### What you need to do
In the records below, repeat exactly the lines between the line holding "[presentation] (19, 2057)" and the line holding "PEGAR CUPOM! (180, 862)", inclusive, and drop the pictures.

### Recorded data
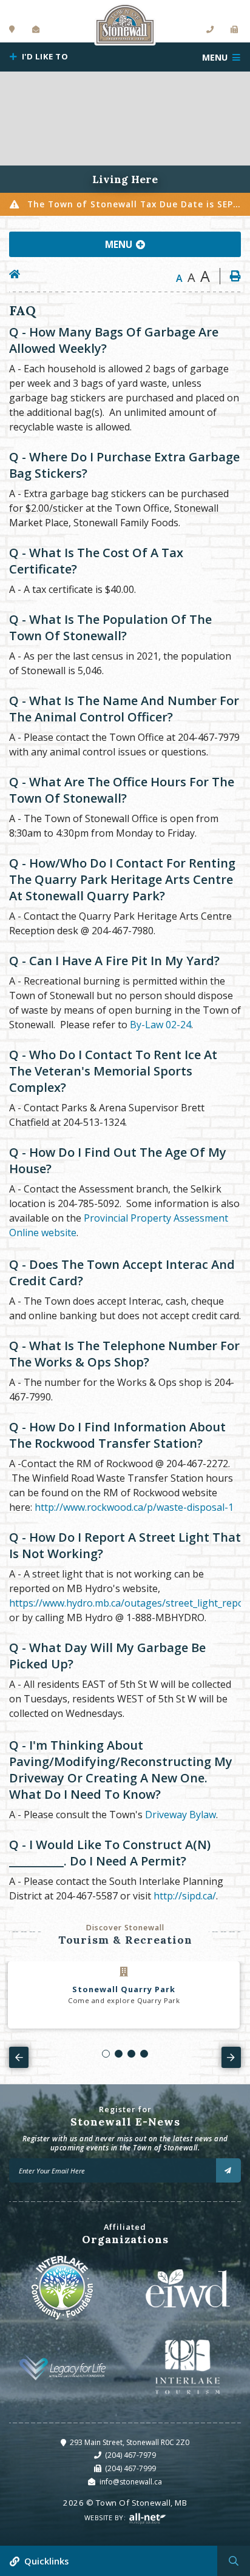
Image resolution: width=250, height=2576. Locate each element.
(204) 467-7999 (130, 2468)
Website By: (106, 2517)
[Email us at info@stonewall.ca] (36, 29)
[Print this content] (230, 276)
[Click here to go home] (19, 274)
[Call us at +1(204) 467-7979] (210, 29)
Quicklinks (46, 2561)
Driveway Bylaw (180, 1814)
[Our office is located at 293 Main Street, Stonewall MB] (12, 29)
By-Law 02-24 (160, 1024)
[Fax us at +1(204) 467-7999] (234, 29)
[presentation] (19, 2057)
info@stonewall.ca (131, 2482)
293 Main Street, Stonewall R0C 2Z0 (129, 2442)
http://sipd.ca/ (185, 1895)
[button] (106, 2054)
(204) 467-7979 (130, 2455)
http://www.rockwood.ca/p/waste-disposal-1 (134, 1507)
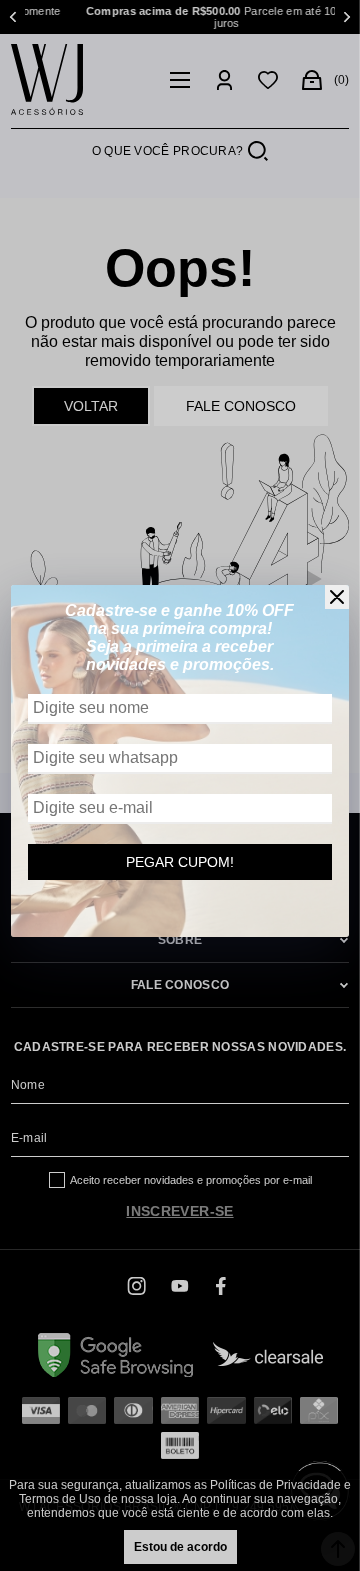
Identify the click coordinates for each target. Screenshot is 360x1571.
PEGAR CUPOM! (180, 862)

---

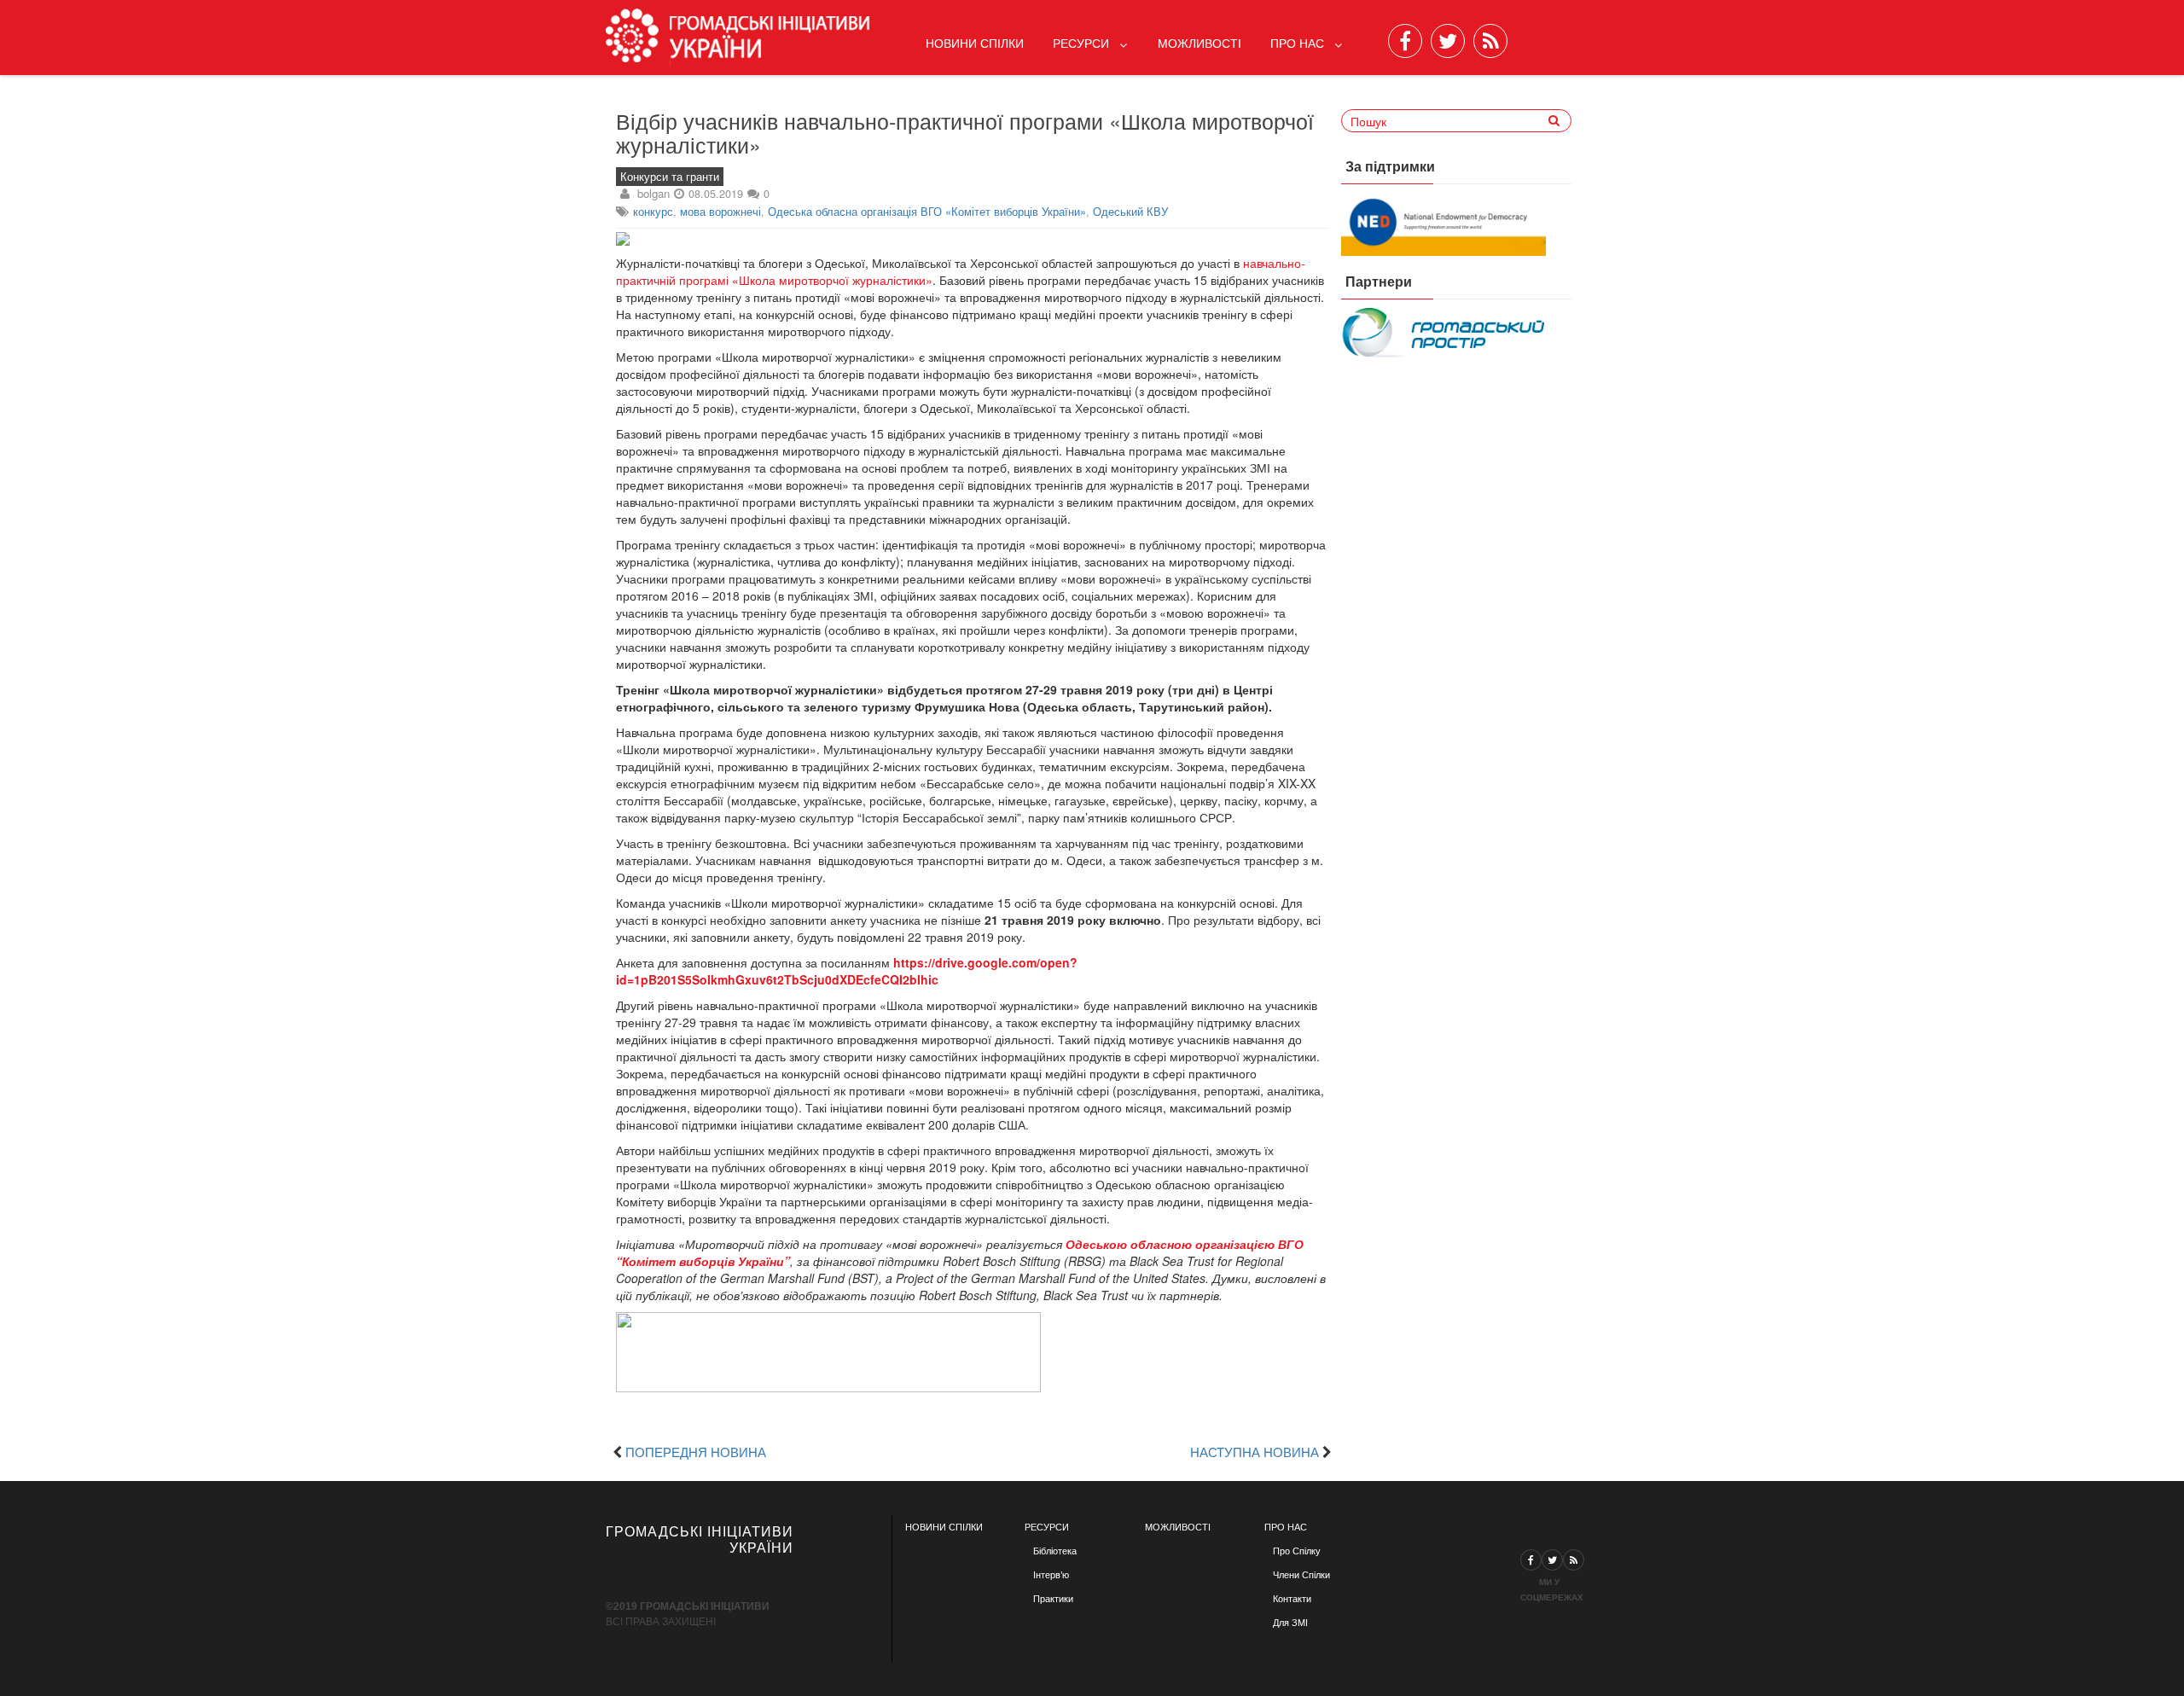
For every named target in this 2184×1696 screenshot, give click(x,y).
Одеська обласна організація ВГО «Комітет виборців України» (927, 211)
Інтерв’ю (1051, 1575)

### Written response
[presentation] (19, 2057)
info@stonewall.ca (131, 2482)
293 Main Street, Stonewall R0C 2Z0 (129, 2442)
http://sipd.ca/ (185, 1895)
[button] (106, 2054)
(204) 467-7979 (130, 2455)
http://www.rockwood.ca/p/waste-disposal-1 (134, 1507)
Identify the click coordinates for each target. Screenshot is 360x1571.
PEGAR CUPOM! (180, 862)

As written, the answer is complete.